On the stage, his thanks back came in musical form. Inspired partly by musician Moses Sumney, he launched into a rising, winding composition, flute glinting from the stage. Notes coasted over the crowd, climbing into nooks and crannies that seemed like they were waiting. Tonal layers emerged one by one, McDonnell cutting in with breath, humming vocals, and surprising flute-bound beats to become his own percussion section. At times it sounded like there were two flutes onstage, a mastery that drew shouts of “yessss!” and “Sing it! Sing it!” from the crowd.

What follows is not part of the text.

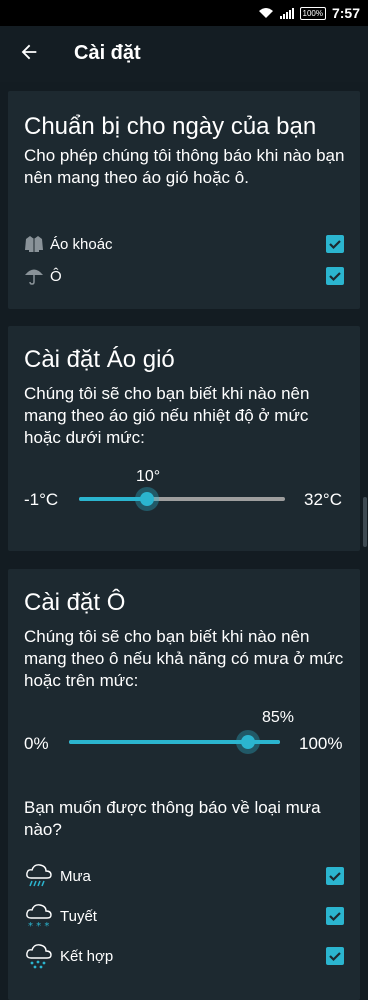  Describe the element at coordinates (323, 500) in the screenshot. I see `temperature-slider-max: 32°C` at that location.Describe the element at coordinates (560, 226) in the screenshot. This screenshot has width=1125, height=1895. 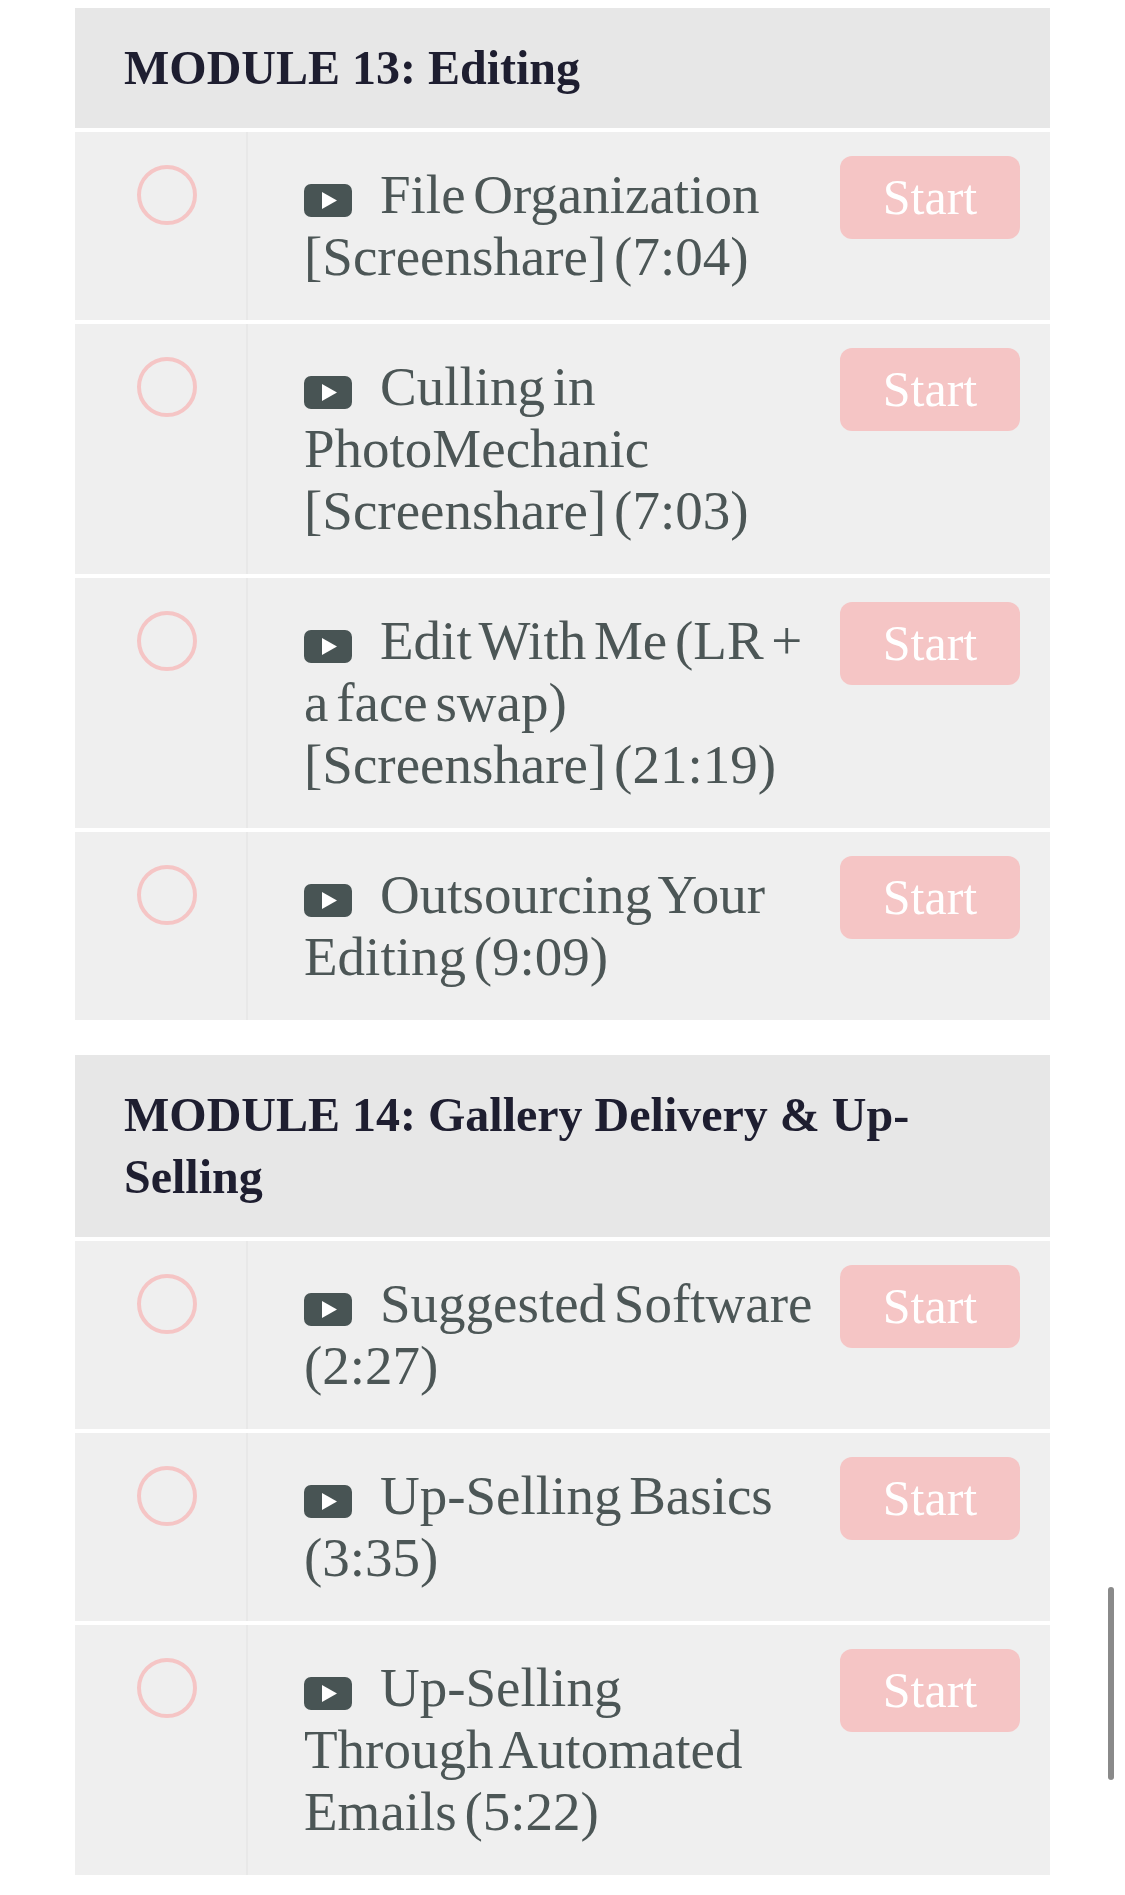
I see `lesson-link: File Organization [Screenshare] (7:04)` at that location.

At moments, it felt as if time was standing still, the audience suspended in a bath of warm, tight vocals that might go on forever. Some musicians slowed it down to honey-tinged vocals, others took the audience on a wild, intergalactic ride with mentions of skipping among the stars. Then, suddenly, four hours had passed. Abdussabur was coming to the mic for the second time of the night, and the room fell to a hush. After holding back tears for most of the event, they let their voice catch mid-set.

“I really love you all,” they said, launching into two numbers. When they finished, attendees shouted out requests for one last song. When Abdussabur settled on a title—PJ Morton’s “How Deep Is Your Love”—the audience joined in, arms raised and shoulders shrugging. Hands clapped. Fingers set a low, snapping beat. By the end, 30 voices lifted up the lyrics.

Then it was almost time to go. At 12:12 a.m., Abdussabur came down from the stage for a communal dua or prayer, drawing attendees around them in a circle. After beginning the benediction in Arabic, they continued in English.

"I ask you to bless this earth right now, because there is so much going on," they said. "In the moments that I feel despair, the moments where I feel hopelessness, I turn to my women, I turn to my sisters, I turn to my folks, my person, my sibs, and I look at them and am reminded that this earth is still going on.”

“That this life is still being lived. That there is still joy even in the devastation. That there are still smiles even in the oppression, and I thank you so much for reminding me that. I embody that joy, even in the moments that I feel down.”